**Assignment 1**
In the excerpt about a patient's missed diagnosis, how many days after her husband died did the patient present with shortness of breath?
**Assignment 2**
Print the portion of the excerpt about a patient's missed diagnosis starting at "Then, her husband" and ending at "underwent coronary angiography.".

+++ Excerpt

However, a few months after the procedure, she reported arm pain.  It was odd, and specific: if she used her arms too much, like folding clothes, they would feel achy and only improved if she rested and drank cold water.  Otherwise, she was as active as her arthritic hips allowed, shuttling her grandchildren to school through Los Angeles traffic and caring for her aging husband.

I reassured her that her pain was not cardiac because her symptoms were not triggered with exertion and relieved by rest, and because she had a normal angiogram just a few months prior.  I suppose the first time she came to see me, that was understandable.  But she came back a few more times over the next few months with worsening symptoms.  Her echocardiogram was normal.  I shrugged, reassured her, and moved on.

Then, her husband passed away, and she presented 4 days later with shortness of breath.  Echocardiogram showed an ejection fraction of 25 percent with apical ballooning consistent with a stress cardiomyopathy. Her minimally elevated troponin fit this picture.  But since stress cardiomyopathy is a diagnosis of exclusion, she underwent coronary angiography.

The angiogram showed that her coronary arteries were perfect, just as they had been 16 months prior — except for a 99 percent ostial left main stenosis that appeared mechanical and related to TAVR placement.  This is a zebra of a diagnosis with just a few case reports in the literature. But I should have known something was amiss, that her vague and atypical symptoms were a sign of something ominous.  I lay awake at night thinking about the ischemia that led to myocardial stunning and a reduced ejection fraction, and the grandkids that she drove to school every day.  Los Angeles freeways are harrowing enough, even if you’re not over 80 with a critical left main coronary artery stenosis.

I missed a rare diagnosis because I focused just on the symptoms and not on the context.  Here are my 5 tips on what to consider, besides what the patient actually says, so maybe this won’t happen to you.

1. Personality. Some patients will report every symptom to you, while others mention nothing unless prodded. This patient fell into the latter category.  I should have realized that it was not in her nature to come back to me for multiple visits after I had already reassured her and I should have delved more deeply into her complaints.  Family members can be a great resource.  Speaking to her daughter after the fact, it turns out her symptoms were absolutely exertional, though the patient for whatever reason did not describe them as such.

++++++
+++ Provided material

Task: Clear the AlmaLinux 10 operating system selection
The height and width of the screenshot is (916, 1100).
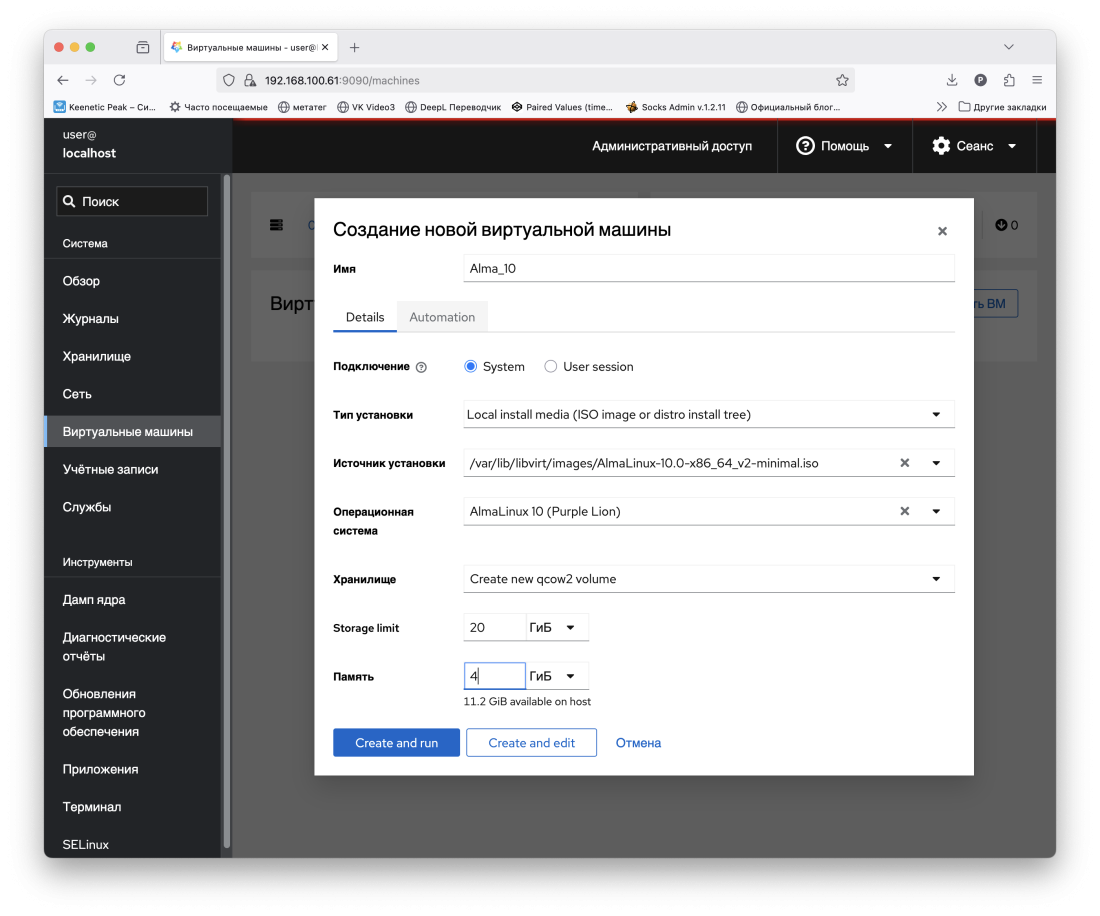Action: tap(904, 511)
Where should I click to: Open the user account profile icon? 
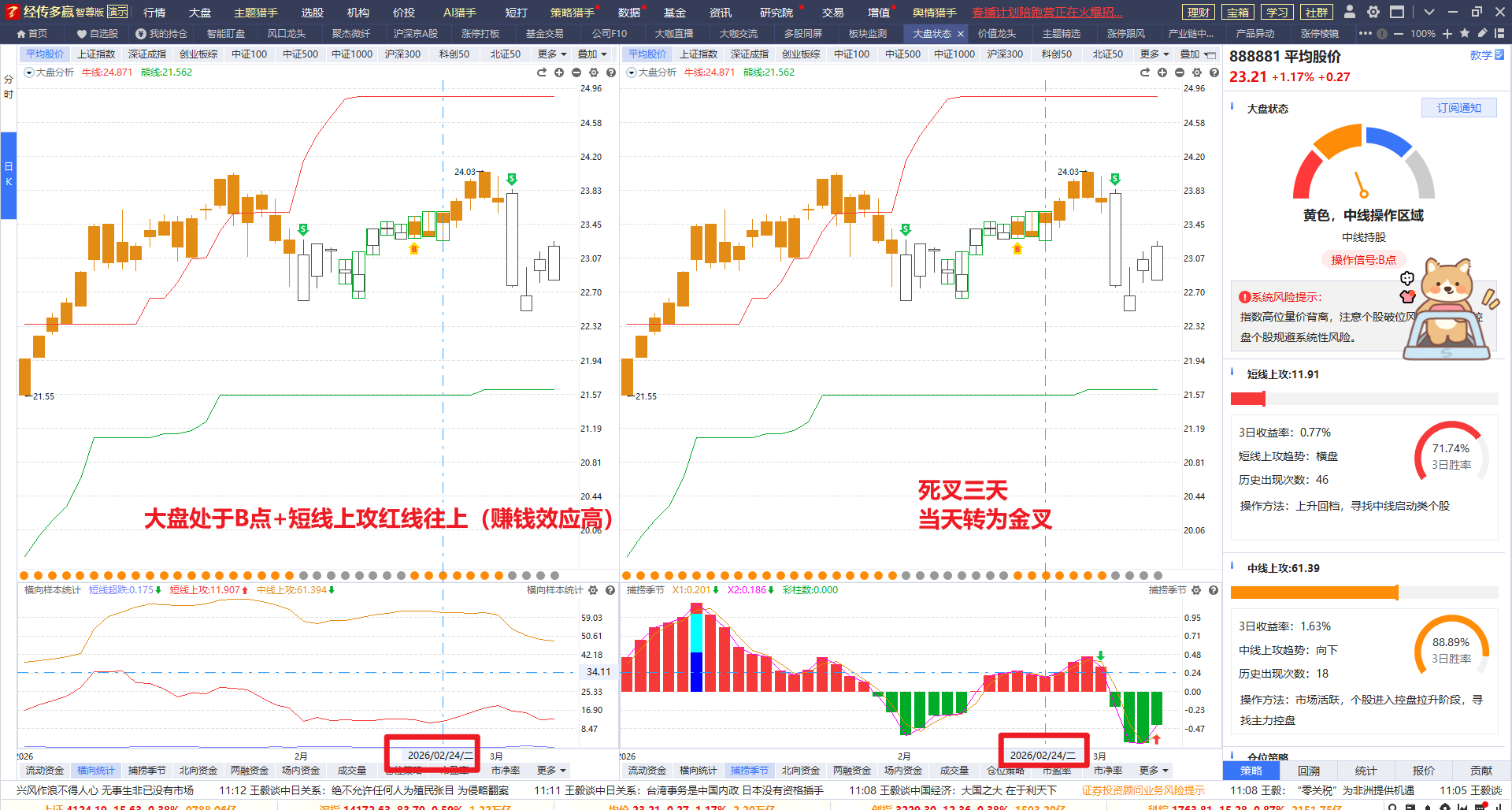[1350, 12]
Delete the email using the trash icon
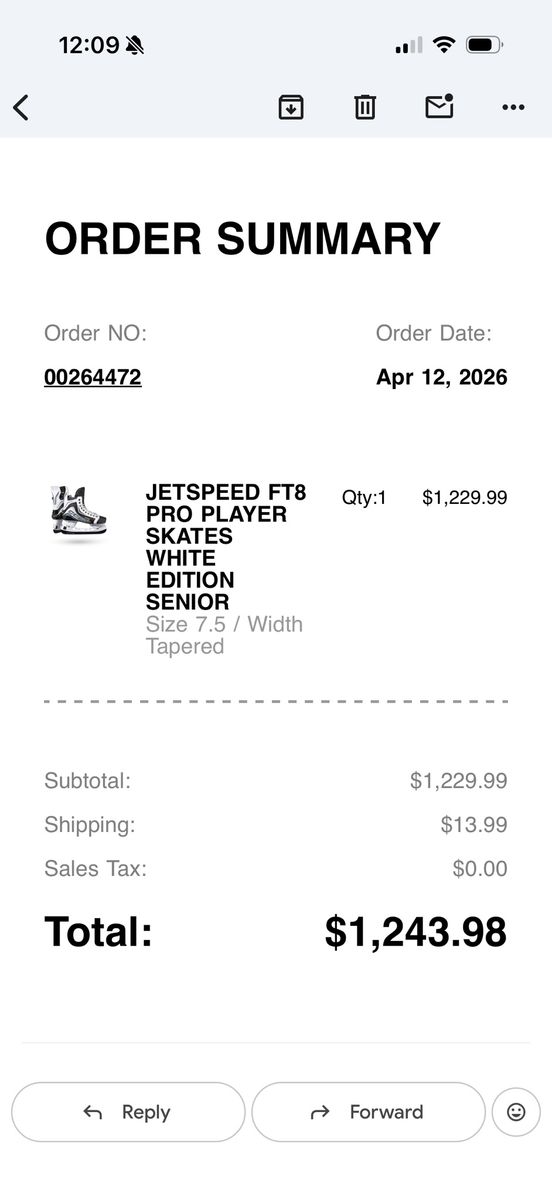552x1200 pixels. pyautogui.click(x=365, y=107)
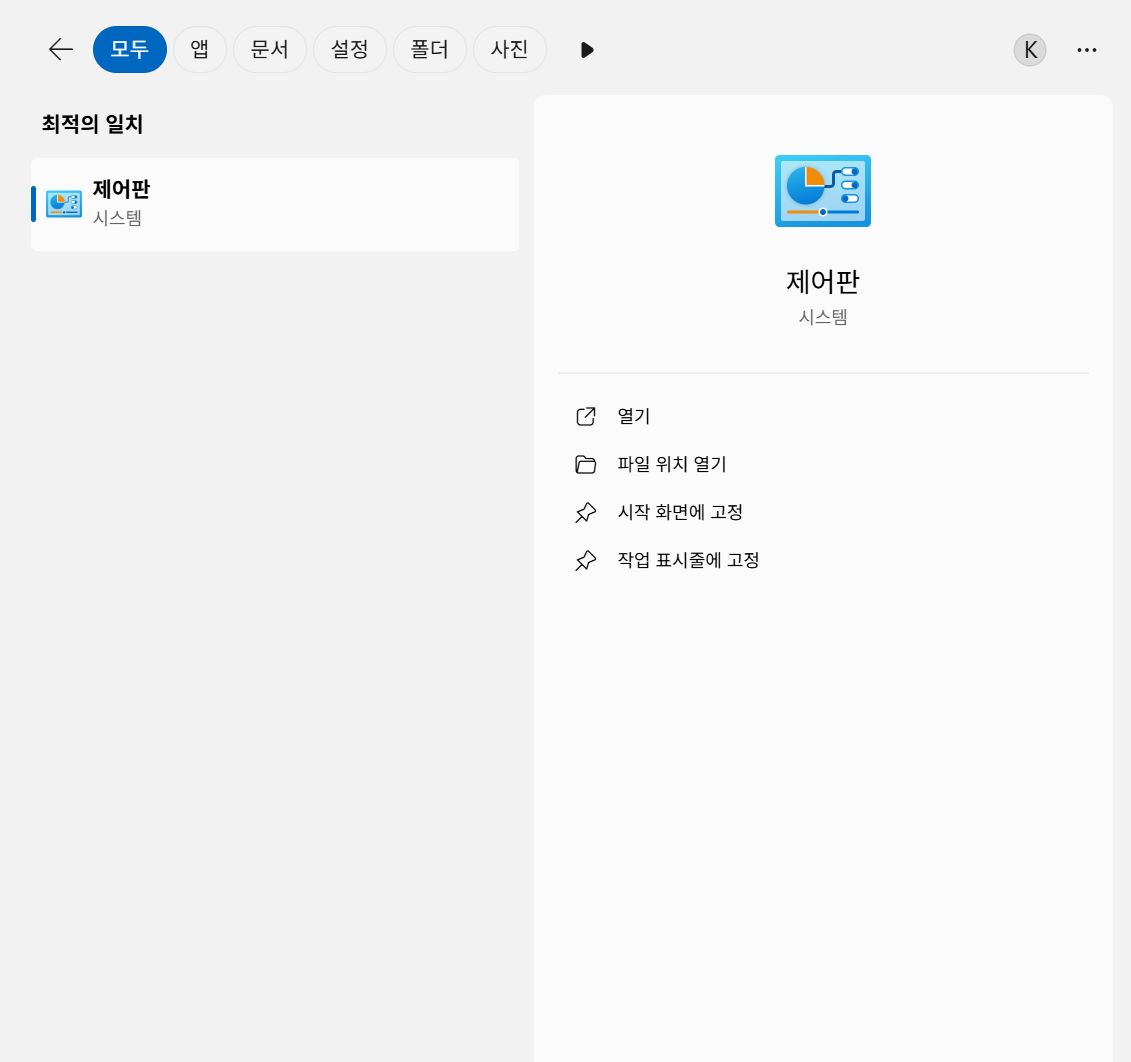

++++++

**Answer space 1**
Four days.

**Answer space 2**
Then, her husband passed away, and she presented 4 days later with shortness of breath.  Echocardiogram showed an ejection fraction of 25 percent with apical ballooning consistent with a stress cardiomyopathy. Her minimally elevated troponin fit this picture.  But since stress cardiomyopathy is a diagnosis of exclusion, she underwent coronary angiography.